Majority of small intestinal carcinoids are asymptomatic. However when symptomatic they present as stricture from outside usually caused by desmoplastic reaction of tumour2. These tumors secrete serotonin, vasoactive intestinal peptide and other mediators which are metabolized in liver3. If metastasized to liver then these metabolites bypass liver metabolism and form carcinoid syndrome which manifest as flushing, diarrhea, abdominal cramps, wheezes etc.

Surgical resection is the main stay of management. Tumors <1cm size can be resected locally. And for lesions more than 1.5cm and nodal involvement, segmental resection with clearance of mesenteric lymph nodes is mandatory6. Prophylactic cholecystectomy should be considered in every patient undergoing surgery for carcinoids of the digestive tract7. This procedure mitigates the biliary toxicity of somatostatin analogues therapy and avoids chemical cholecystitis, should transcatheter chemoembolization be performed in the future. Fortunately, in our case patient already had cholecystectomy two years ago.

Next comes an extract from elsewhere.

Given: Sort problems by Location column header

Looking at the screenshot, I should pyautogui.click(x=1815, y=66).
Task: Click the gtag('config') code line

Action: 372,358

The management of metastatic carcinoid tumour or carcinoid syndrome is both medical and surgical. Surgical options are resection of primary tumour, debulking surgery, bypass procedure if tumor is not amenable to resection, Segmentectomy, wedge resection, lobectomy for liver metastases. Medical strategies include single agent or multiple agent based chemotherapy, somatostatin analogue etc8.

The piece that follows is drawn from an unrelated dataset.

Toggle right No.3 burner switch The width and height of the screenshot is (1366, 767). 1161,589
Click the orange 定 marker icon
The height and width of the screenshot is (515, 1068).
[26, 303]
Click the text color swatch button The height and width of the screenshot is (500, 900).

In our case we did resection of around one and half feet of small bowel along with mesenteric lymph nodes and end to end anastomoses. The patient recovered well, advised for regular follow-up for recurrence and till date no recurrence noted.

One might not think of small bowel malignancy as a cause of obstruction in the first instance and it is inaccessible to have a biopsy preoperatively by endoscopy. Hence while dealing with isolated strictures careful palpation of the entire length of small bowel is recommended and it can affect the prognosis of the patient.